§ **Görev tanımı**
Öğelerin başından başlayıp "Digital Marketing (194, 2492)" içeren satırla biten kısmı, o satır dahil, "Experts" yerine "Specialists" koyarak düzenle ve başka hiçbir şeyi değiştirmeden yeniden yaz. Resimleri cevaba alma.

§ **Veri bölümü**
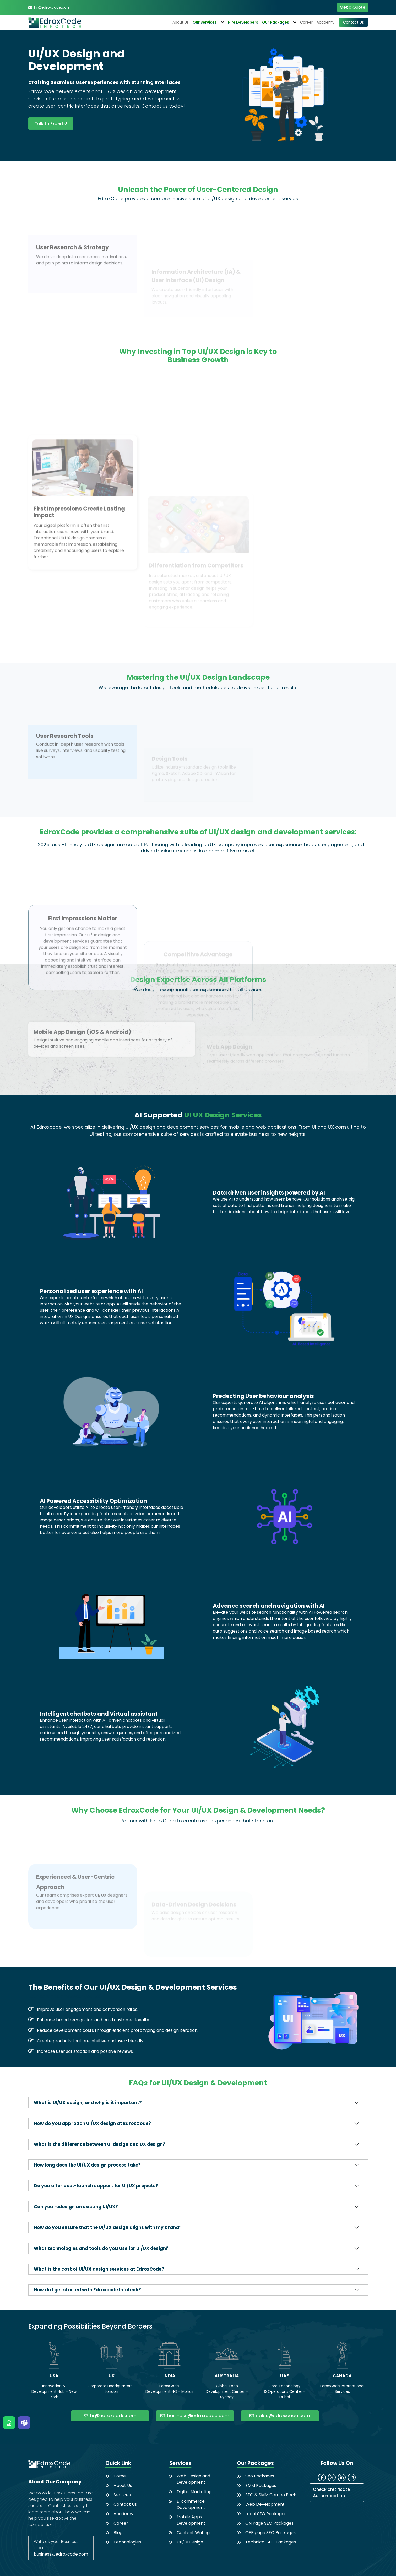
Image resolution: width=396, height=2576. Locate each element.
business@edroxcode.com (194, 2415)
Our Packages (279, 22)
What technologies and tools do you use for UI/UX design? (101, 2248)
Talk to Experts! (51, 124)
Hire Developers (243, 22)
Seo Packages (259, 2476)
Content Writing (193, 2533)
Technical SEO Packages (270, 2542)
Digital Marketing (194, 2492)
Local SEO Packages (265, 2514)
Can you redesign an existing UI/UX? (76, 2207)
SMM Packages (260, 2485)
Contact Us (353, 22)
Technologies (127, 2542)
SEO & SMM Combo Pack (270, 2495)
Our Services (208, 22)
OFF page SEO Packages (270, 2533)
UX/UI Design (190, 2542)
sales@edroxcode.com (279, 2415)
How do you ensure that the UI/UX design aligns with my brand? (108, 2227)
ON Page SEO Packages (269, 2523)
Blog (117, 2533)
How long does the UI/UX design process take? (87, 2165)
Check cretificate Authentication (331, 2492)
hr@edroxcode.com (52, 7)
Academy (325, 22)
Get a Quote (352, 7)
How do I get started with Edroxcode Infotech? (87, 2290)
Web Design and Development (193, 2479)
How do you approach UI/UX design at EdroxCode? (92, 2123)
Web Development (265, 2504)
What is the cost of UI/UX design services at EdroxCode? (99, 2269)
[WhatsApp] (9, 2422)
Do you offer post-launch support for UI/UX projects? (96, 2186)
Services (122, 2495)
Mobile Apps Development (191, 2520)
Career (306, 22)
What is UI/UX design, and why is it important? (88, 2102)
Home (119, 2476)
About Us (180, 22)
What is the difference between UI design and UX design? (99, 2144)
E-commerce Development (191, 2504)
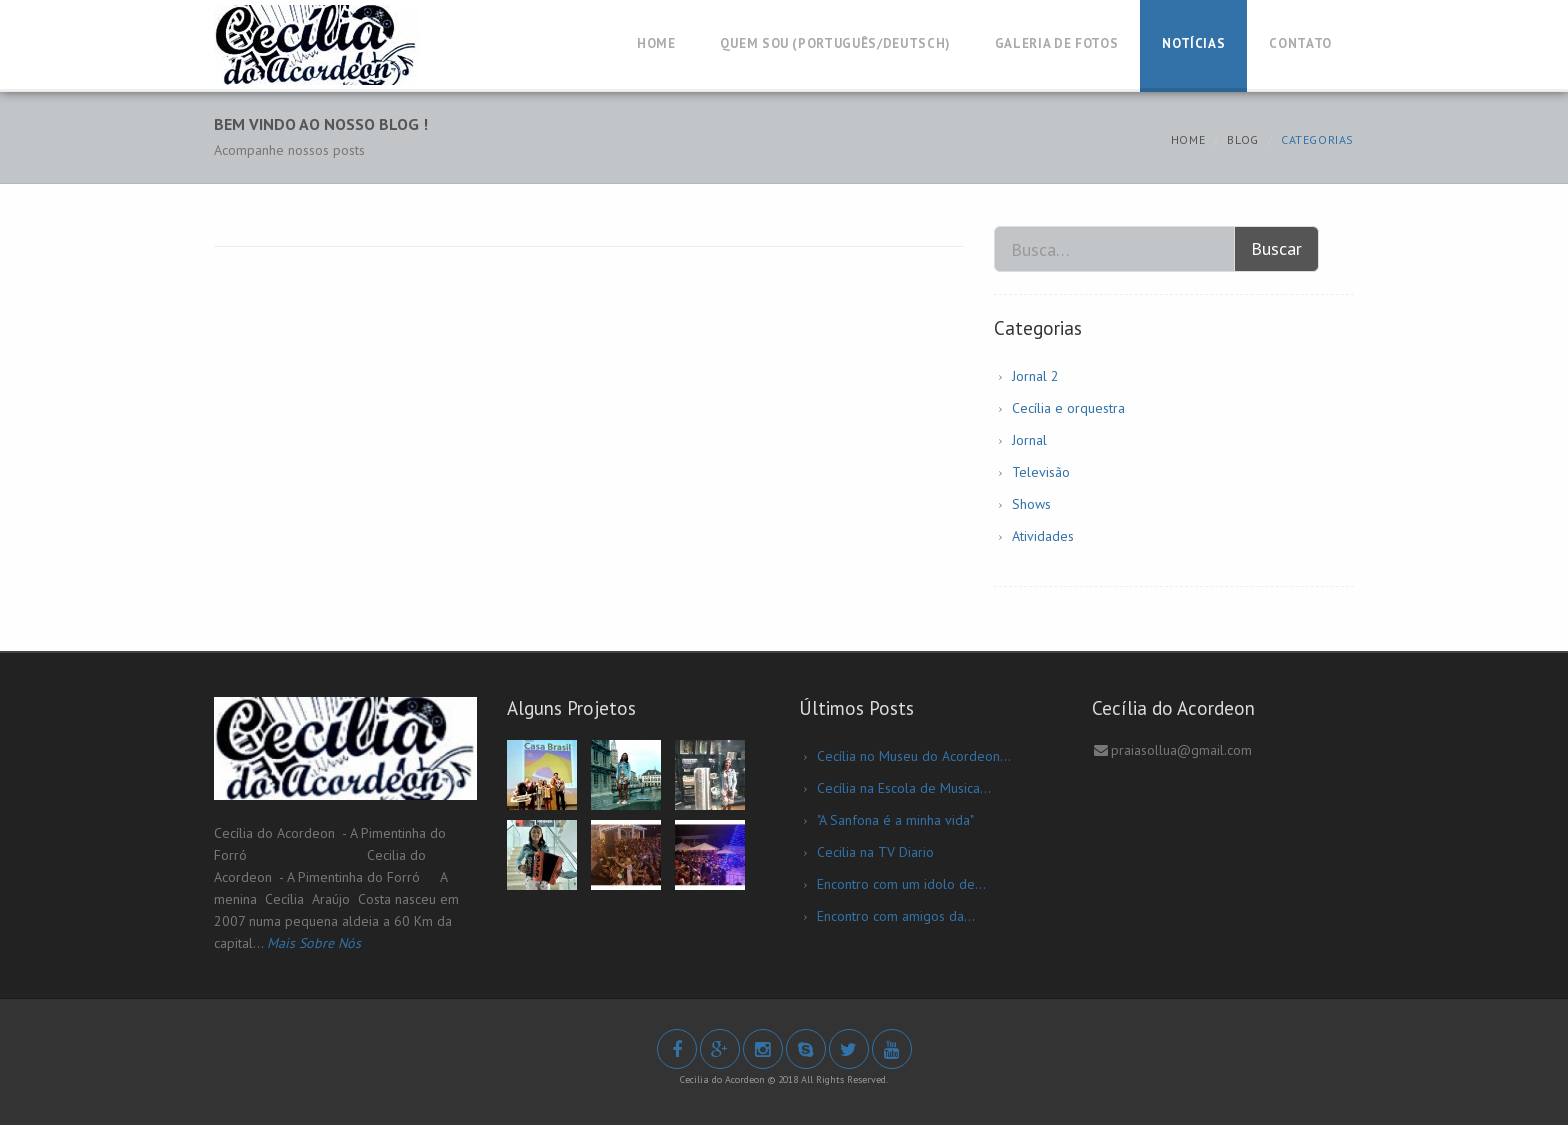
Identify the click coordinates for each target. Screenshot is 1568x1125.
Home (656, 43)
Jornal (1029, 440)
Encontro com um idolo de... (901, 884)
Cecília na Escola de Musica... (904, 788)
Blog (1242, 139)
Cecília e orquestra (1068, 408)
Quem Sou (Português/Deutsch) (835, 43)
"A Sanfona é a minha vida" (895, 820)
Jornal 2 (1035, 376)
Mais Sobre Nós (314, 943)
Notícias (1193, 43)
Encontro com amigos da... (896, 916)
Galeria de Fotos (1056, 43)
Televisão (1041, 472)
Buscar (1276, 248)
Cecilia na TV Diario (875, 852)
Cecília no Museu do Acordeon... (914, 756)
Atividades (1043, 536)
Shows (1031, 504)
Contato (1300, 43)
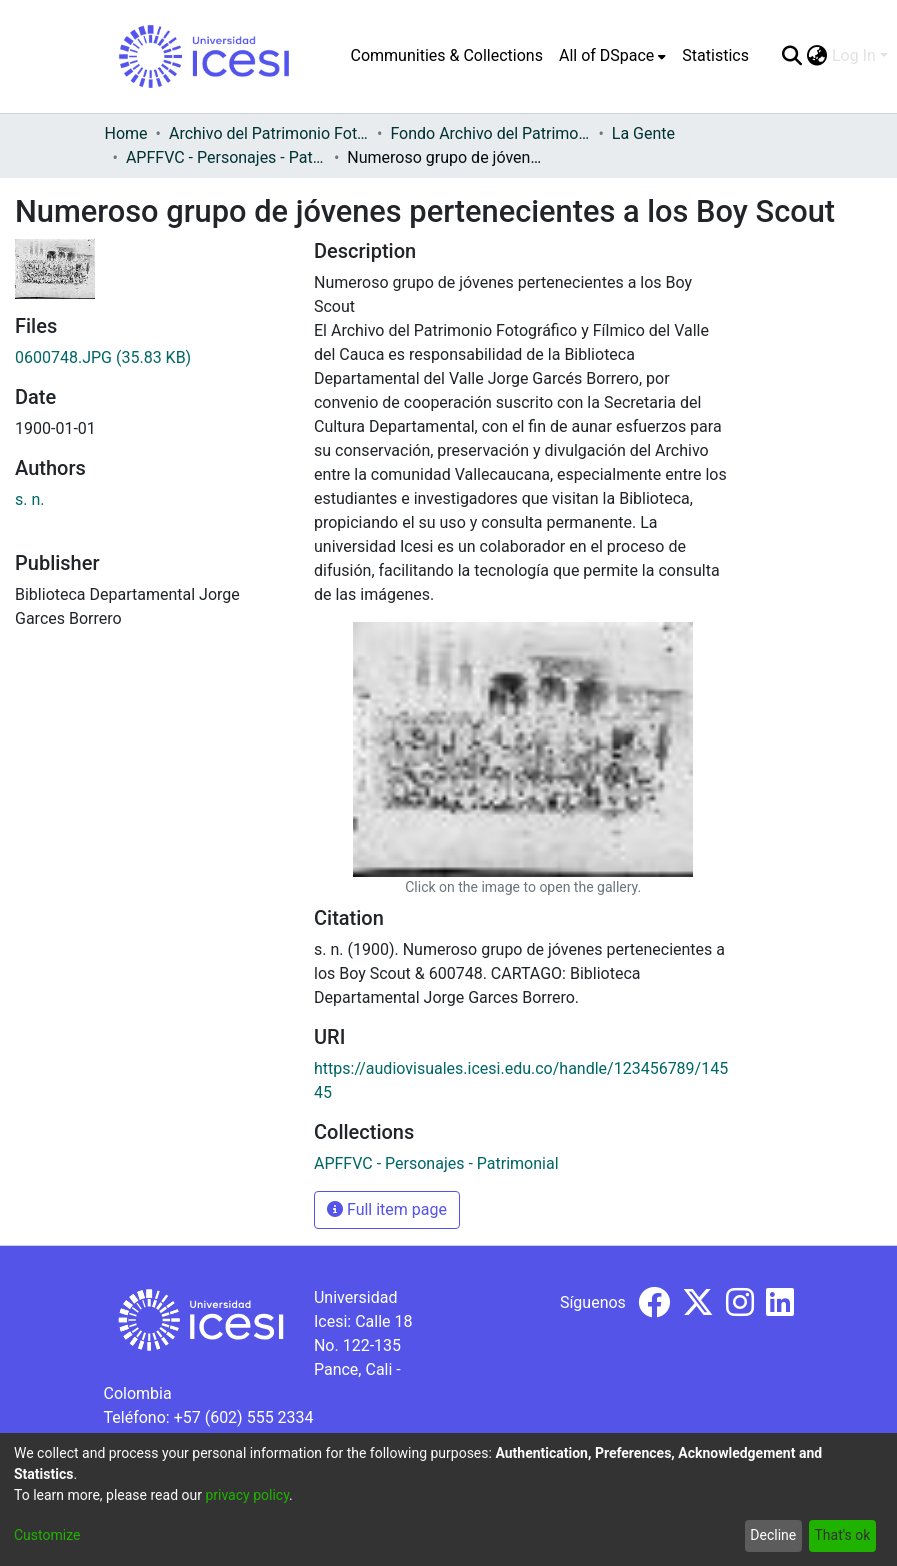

§ **Çözüm**
Image resolution: width=396, height=2576. Locate each element.
business@edroxcode.com (194, 2415)
Our Packages (279, 22)
What technologies and tools do you use for UI/UX design? (101, 2248)
Talk to Specialists! (51, 124)
Hire Developers (243, 22)
Seo Packages (259, 2476)
Content Writing (193, 2533)
Technical SEO Packages (270, 2542)
Digital Marketing (194, 2492)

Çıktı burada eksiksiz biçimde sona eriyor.